This is an online one page posting for Health Assessment class:
Comprehensive Health History
Comprehensive Health History
This article is about a complete health history of a neighbor in California.
The name of this patient is Ms. Julie Colburn. She is an 83-year-old retired nurse. Currently, she is a patient who is reliable and an old California Pacific Medical Center (CPMC) chart.
Past Medical History:
Initially, her health was relatively good but with the usual childhood infectious diseases and no history of any rheumatic fever. Besides, she underwent yearly immunizations with the flu vaccine, and in 1996, she was immunized with Pneumovax. However, she became allergic to penicillin, which made her develop a diffuse rash after being injected with it 20 years ago. In 1980, she received four units of blood transfusions for GI hemorrhage. Other than that, she underwent several hospitalizations: 48 years ago for normal childbirth; in 1980 for Gastrointestinal hemorrhage; in 1995 for chest pain; in 1994 for the last mammogram; and in 1997 for Flexible Sigmoidoscopy.
Health Status, Perceived Barriers, and Support:
This patient has a record of congenital heart failure, risk factors of the coronary artery disease in hypertension, as well as the post-menopausal state having substernal pains of the chest.
Chief Complaint (CC):
This is the third time Ms. Julie is being admitted at the CPMC. She has had a long account of hypertension with a CC of a “toothache-like” pain in the chest for a 12 – hour’s duration.
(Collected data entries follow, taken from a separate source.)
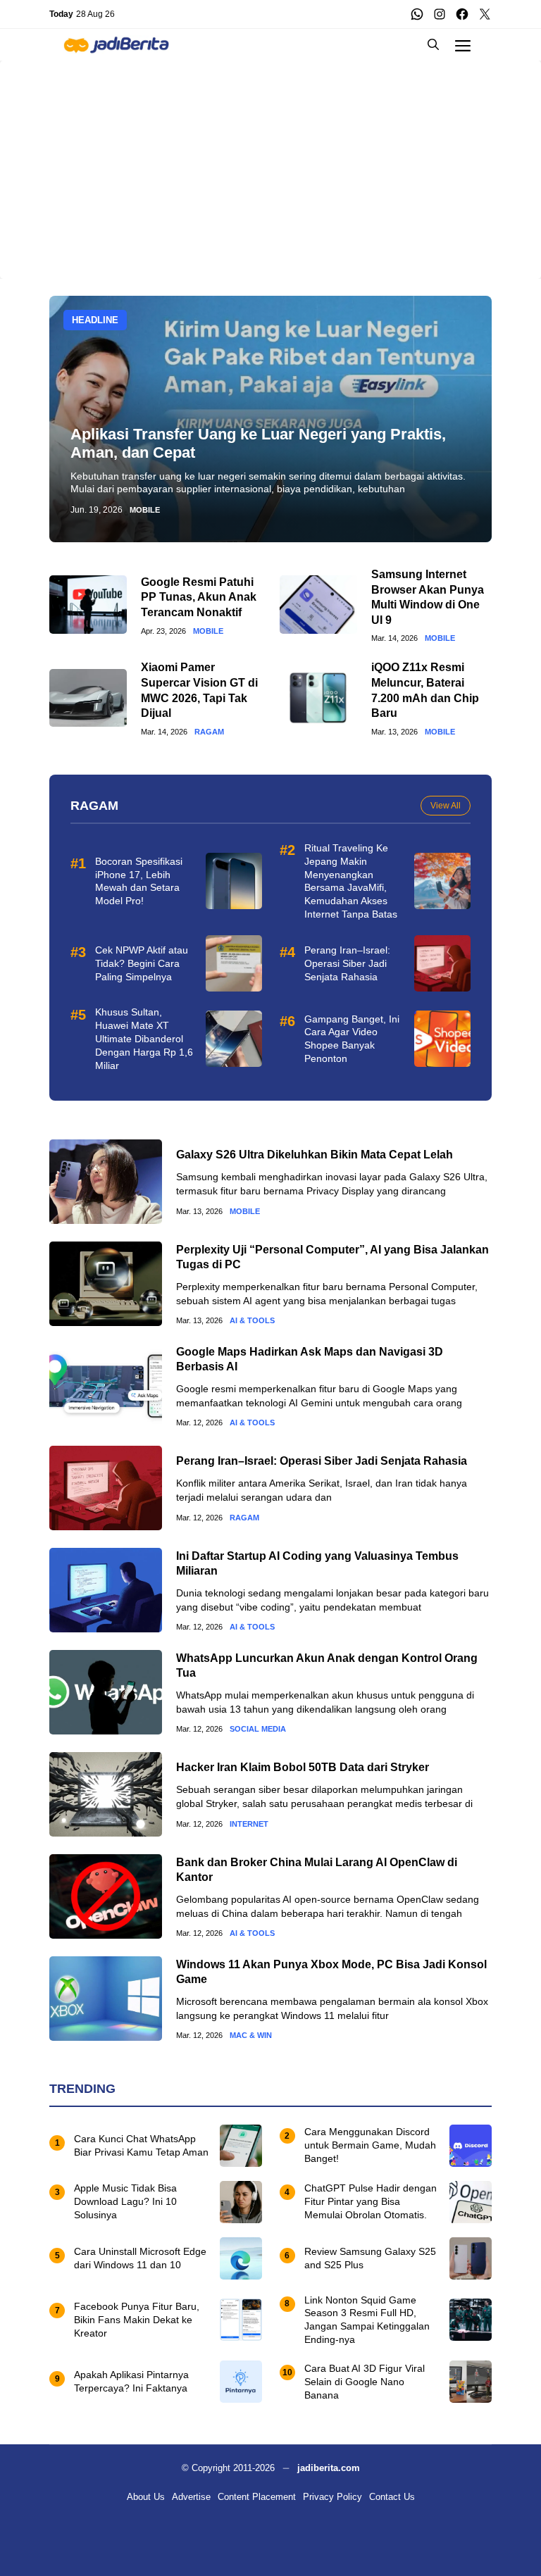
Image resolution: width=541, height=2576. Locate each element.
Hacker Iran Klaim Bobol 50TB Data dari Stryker (302, 1767)
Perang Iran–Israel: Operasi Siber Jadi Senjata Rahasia (347, 963)
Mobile (145, 510)
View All (445, 806)
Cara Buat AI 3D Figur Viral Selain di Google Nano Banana (364, 2382)
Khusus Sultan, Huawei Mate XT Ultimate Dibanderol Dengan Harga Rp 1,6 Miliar (144, 1038)
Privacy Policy (332, 2496)
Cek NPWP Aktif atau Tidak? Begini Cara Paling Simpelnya (141, 963)
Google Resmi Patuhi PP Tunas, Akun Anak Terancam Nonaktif (198, 597)
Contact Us (392, 2496)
Historical Account of Present Illness (HPI):
Ms. Julie has had a long tradition of hypertension, which was controlled previously on diuretic therapy. She had a first admission at CPMC in 1995 when she was complaining of the intermittent midsternal pain of the chest. At that time, her electrocardiogram showed first-degree atrioventricular block, while the X-ray showed a placid pulmonary congestion having cardiomegaly. However, she got discharged after briefly staying on enalapril, lasix, and digoxin regimens for her congestive failure of the heart.
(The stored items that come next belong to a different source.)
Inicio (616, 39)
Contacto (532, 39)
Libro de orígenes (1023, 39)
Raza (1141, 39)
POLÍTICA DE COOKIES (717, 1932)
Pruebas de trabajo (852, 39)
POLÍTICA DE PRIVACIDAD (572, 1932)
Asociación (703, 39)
She has been well until the night before this last admission. While she was sitting watching television, she noted an onset of pain beneath her breastbone. She took antacids and fell asleep. The pain then came back with amplified severity in the morning, after which her aunt rushed her to the hospital. This time, her electrocardiogram illustrated sinus tachycardia of 110, having ST altitude in I, V4-V6, AVL and infrequent ventricular convulsive contraction. Immediately, she received a thrombolytic therapy, as well as cardiac treatments.
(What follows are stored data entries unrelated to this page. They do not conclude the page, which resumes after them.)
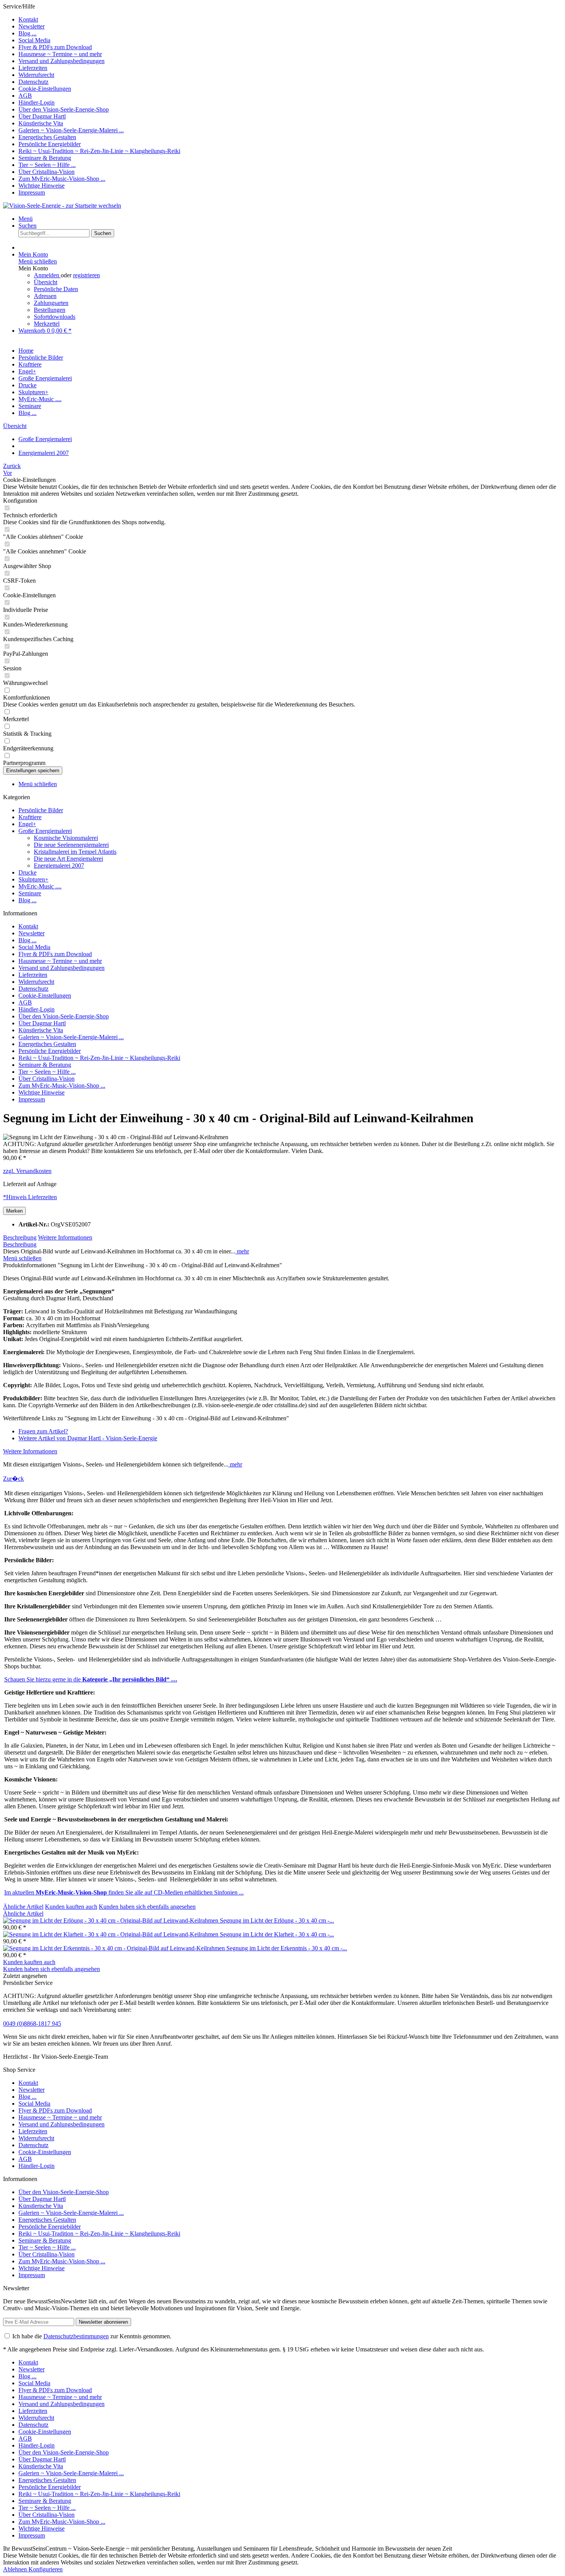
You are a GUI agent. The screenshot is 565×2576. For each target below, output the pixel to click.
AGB (25, 95)
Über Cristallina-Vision (46, 171)
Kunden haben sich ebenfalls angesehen (147, 1906)
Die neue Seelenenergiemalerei (71, 844)
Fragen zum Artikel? (43, 1431)
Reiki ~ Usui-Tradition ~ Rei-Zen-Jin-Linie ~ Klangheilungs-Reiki (99, 151)
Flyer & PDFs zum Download (55, 47)
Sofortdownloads (54, 316)
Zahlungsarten (51, 303)
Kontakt (28, 19)
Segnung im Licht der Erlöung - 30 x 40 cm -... (277, 1920)
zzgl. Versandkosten (27, 1171)
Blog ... (27, 33)
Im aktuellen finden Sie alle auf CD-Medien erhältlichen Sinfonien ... (124, 1892)
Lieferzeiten (32, 68)
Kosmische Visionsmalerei (66, 838)
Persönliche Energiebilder (49, 144)
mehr (242, 1251)
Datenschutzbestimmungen (76, 2336)
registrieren (86, 275)
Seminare (29, 893)
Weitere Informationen (65, 1237)
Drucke (27, 872)
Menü (25, 218)
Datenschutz (33, 81)
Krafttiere (30, 817)
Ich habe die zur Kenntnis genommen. (91, 2336)
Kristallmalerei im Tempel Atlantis (75, 851)
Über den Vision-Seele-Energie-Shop (63, 109)
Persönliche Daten (56, 289)
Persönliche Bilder (40, 810)
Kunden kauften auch (71, 1906)
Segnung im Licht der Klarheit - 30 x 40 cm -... (277, 1934)
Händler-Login (36, 102)
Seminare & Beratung (44, 158)
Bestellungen (49, 310)
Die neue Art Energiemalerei (68, 858)
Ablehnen (15, 2569)
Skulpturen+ (33, 879)
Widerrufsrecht (36, 75)
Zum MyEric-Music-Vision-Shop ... (61, 178)
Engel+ (27, 824)
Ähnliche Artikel (23, 1906)
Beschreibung (20, 1237)
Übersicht (45, 282)
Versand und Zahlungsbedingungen (61, 61)
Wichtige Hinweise (41, 185)
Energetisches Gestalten (47, 137)
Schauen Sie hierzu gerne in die (90, 1679)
Family and/or Social History (PFSH):
Ms. Julie’s mother died when she was 36 as a result of kidney failure. Her father, on the other hand, was accidentally killed in a car crash, when he was 41 years old. Besides, one of her sisters died during childbirth. As a result, she was raised up by her aunt. She has no known history of diabetes, cancer, or hypertension in the family.
Focused Review of Systems (ROS):
She has a stable weight of 160 lbs and a height of 5’8” with a good energy level. She has no complaints of headaches. She also puts on reading glasses but has no eye pains. However, for many years she has had hearing loss, thus, she now wears a hearing aid. In 1980 when she was admitted, endoscopy showed the presence of gastritis, which was presumed to have been caused by intake of ibuprofen. Several months later, she was examined with mild jaundice and lofty enzymes of the liver. It was noted that she had hepatitis B, which she got from the blood transfusions.
In conclusion, the interview with Ms. Julie was successful; however, her age and spiritual values were quite a challenge. With her age, it was difficult for her to remember some of her pasts making it hard to get some health facts from her. Other than that, I suspect her spiritual values made her deny some aspects such as cigarette smoking for the cause of her illness. However, it is proper that this patient continues with aspirin, nasal oxygen, nitrates and beta blockers. Other than that, she should continue with the ACE inhibitor therapy and monitor the pressure of the blood.